Matthew Woods and the Imaginary Beasts are at it again, turning their wild imaginations loose, this time with ALICE IN WONDERLAND (playing until April 23rd). Woods works by finding a departure point, then runs round, over and through it until a cohesive whole lands at the BCA fully, fantastically, formed. This means weeks and weeks with the company, experimenting until the material has worked its way into their DNA… which is why the Beasts are unequaled in ensemble performance.
For this production, Woods uses the historical 1970 Andre Gregory version of ALICE as a baseline, concentrating as Gregory did, on the raw physicality of the Carroll stories, eschewing the cloying, popular Disney version. Woods and company stress Alice’s trepidation as she faces the unknown and the downright horrifying. You can’t hear the Red Queen’s irrational edict these days and not cringe. “Off with his head” used to be funny before ISIS. It’s not anymore.

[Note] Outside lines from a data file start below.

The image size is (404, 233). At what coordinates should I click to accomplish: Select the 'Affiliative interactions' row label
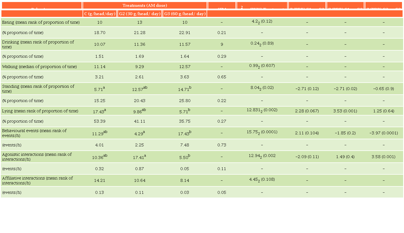coord(37,180)
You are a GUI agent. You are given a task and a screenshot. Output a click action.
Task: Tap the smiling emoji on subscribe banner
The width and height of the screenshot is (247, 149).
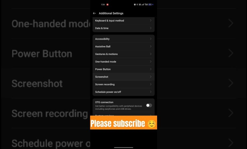tap(152, 124)
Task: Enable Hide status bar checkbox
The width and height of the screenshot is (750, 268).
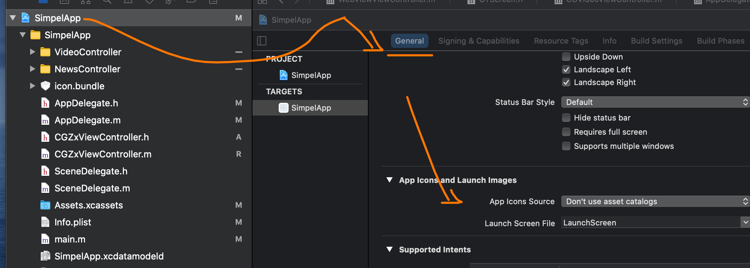Action: point(566,118)
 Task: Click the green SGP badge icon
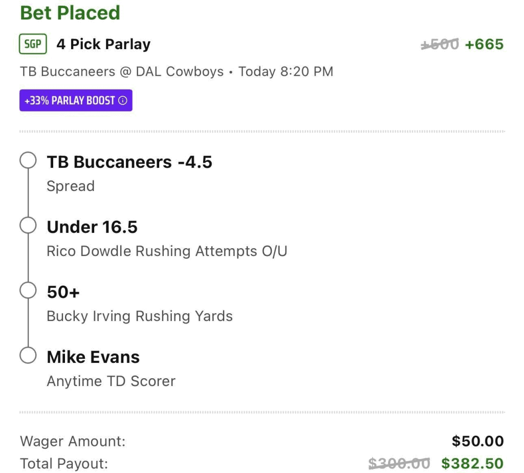33,45
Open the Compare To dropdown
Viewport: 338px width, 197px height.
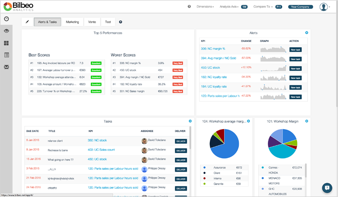(263, 7)
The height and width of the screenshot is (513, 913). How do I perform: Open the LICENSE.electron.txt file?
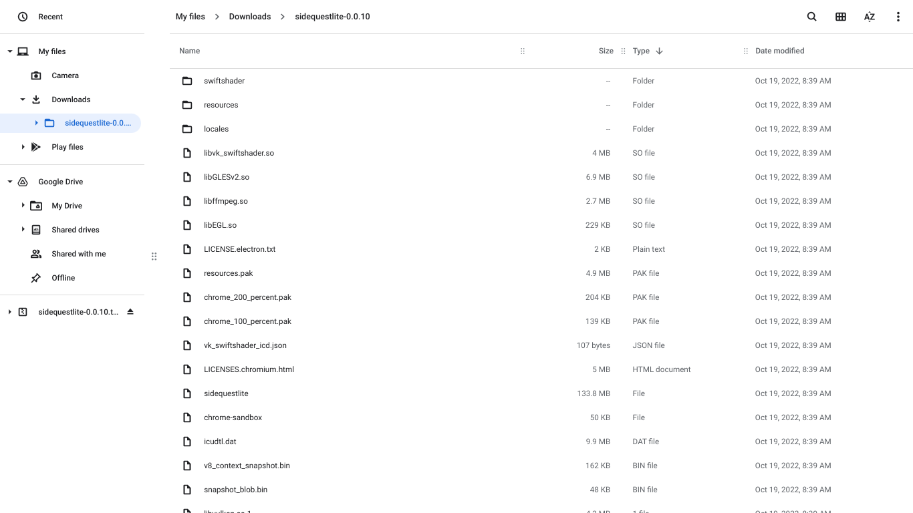(239, 248)
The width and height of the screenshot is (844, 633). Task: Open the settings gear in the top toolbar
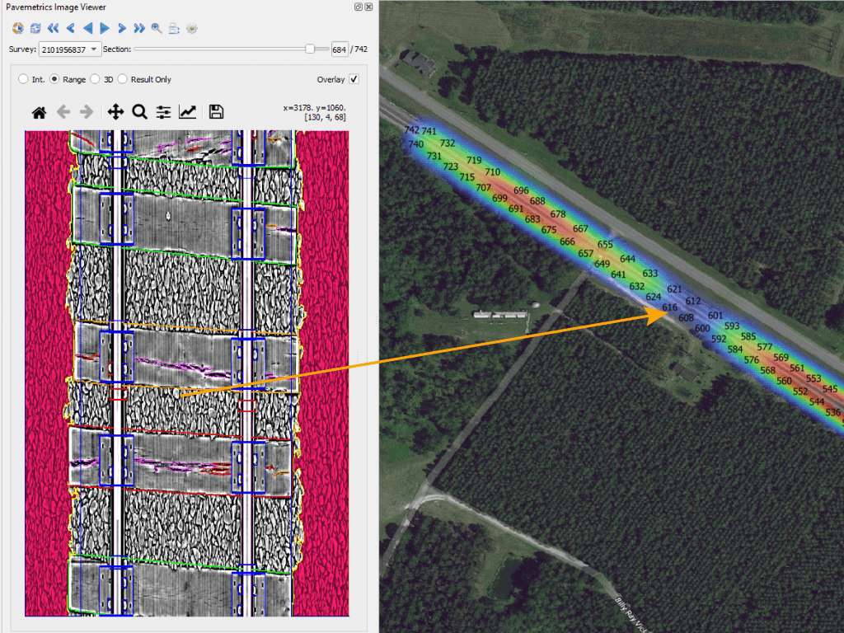191,27
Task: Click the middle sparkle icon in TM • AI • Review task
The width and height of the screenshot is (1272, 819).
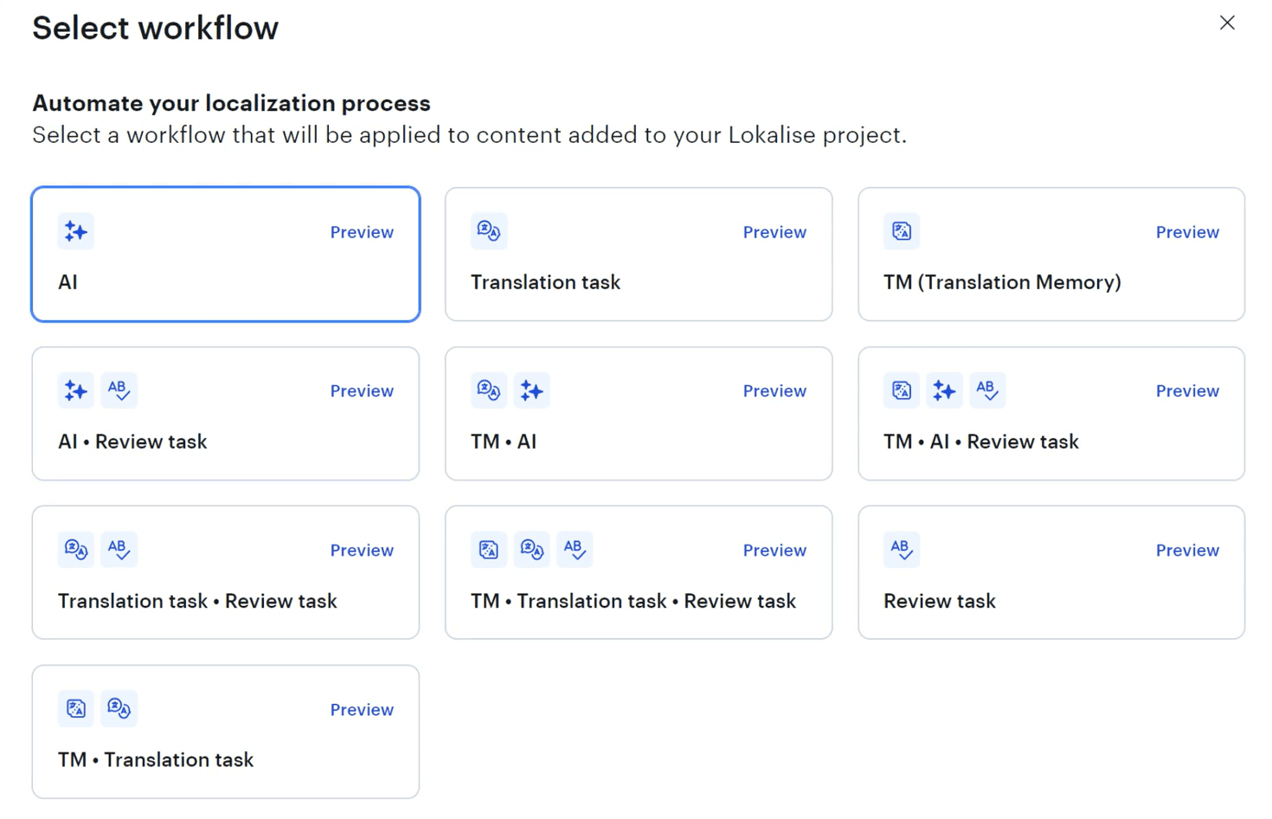Action: click(x=944, y=390)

The Imaginary Beasts’ ALICE is as inventive and witty as all their creations are but it’s not a walk in the park. There’s a dark, dangerous edge that underscores the familiar story. You’ll recognize the adventures but you’ll have pause. Cameron Cronin’s precarious Humpty Dumpty is nastier than you recall. (Dumpty even quotes Trump’s “They love me.” And you know he doesn’t care that it’s a lie.) William Schuller’s Mad Hatter, poor fellow, has ingested so much mercury that he’s tied into a straightjacket. (When he’s the rabbit, the ties of Cotton Talbot-Minkin’s ingenious costume become his long, floppy ears.)
Woods says he wants to make the story “relevant to today.” Well, you can’t get any more relevant these days than threat of violence. “Beware the Jabberwock… the jaws that bite, the claws that catch” wasn’t taken literally in less perilous times but it is now. Even Kiki Samko’s Cheshire Cat has a demonic side. And drowning in a sea of tears? Not so whimsical. Perhaps the story always has been dark and we just didn’t notice. (Carroll’s fascination with little girls is pretty creepy. Years ago parents didn’t delve into his private life. Now they make films about it.)

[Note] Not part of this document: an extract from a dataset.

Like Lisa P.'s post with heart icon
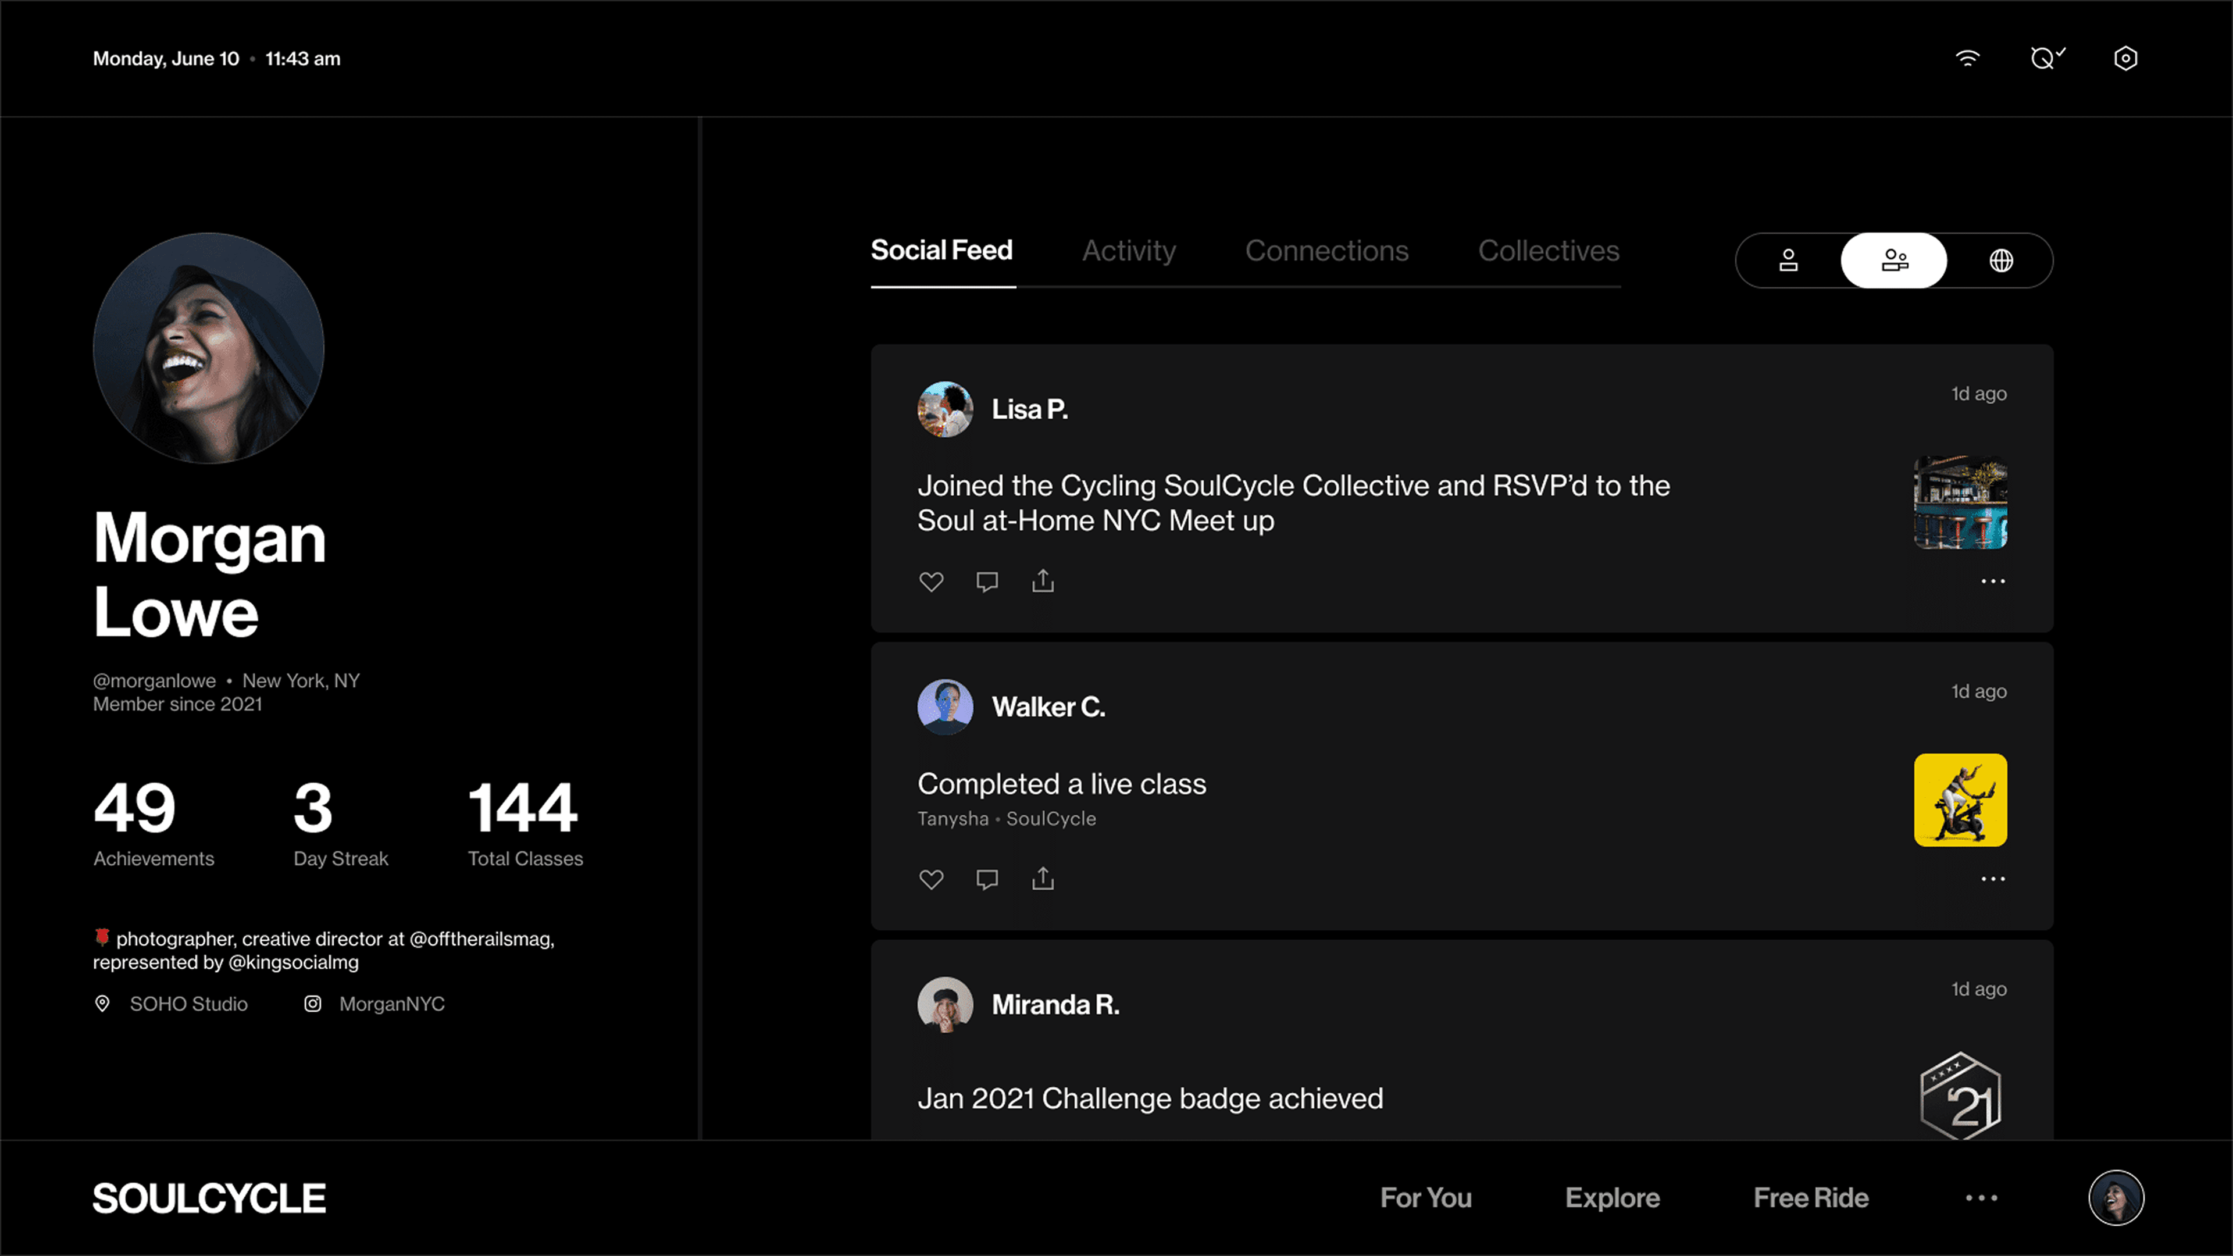 (x=931, y=582)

Thank heaven for the lighter moments in the Beasts’ production: Amy Meyer’s cheery persistence in the face of adversity; Michael Chodes’ upended, soporific dormouse; Cronin’s cheeky, condescending Frog Footman; Samko’s adorably twitchy lady mouse; Talbot-Minkin’s endlessly pleasing costumes (which appear sooty and distressed for this brooding version). You’ll be amazed at the transformation of ordinary objects, like hoops for the rabbit hole and trash bags transformed into billowy clouds by Christopher Bocchairo’s lighting.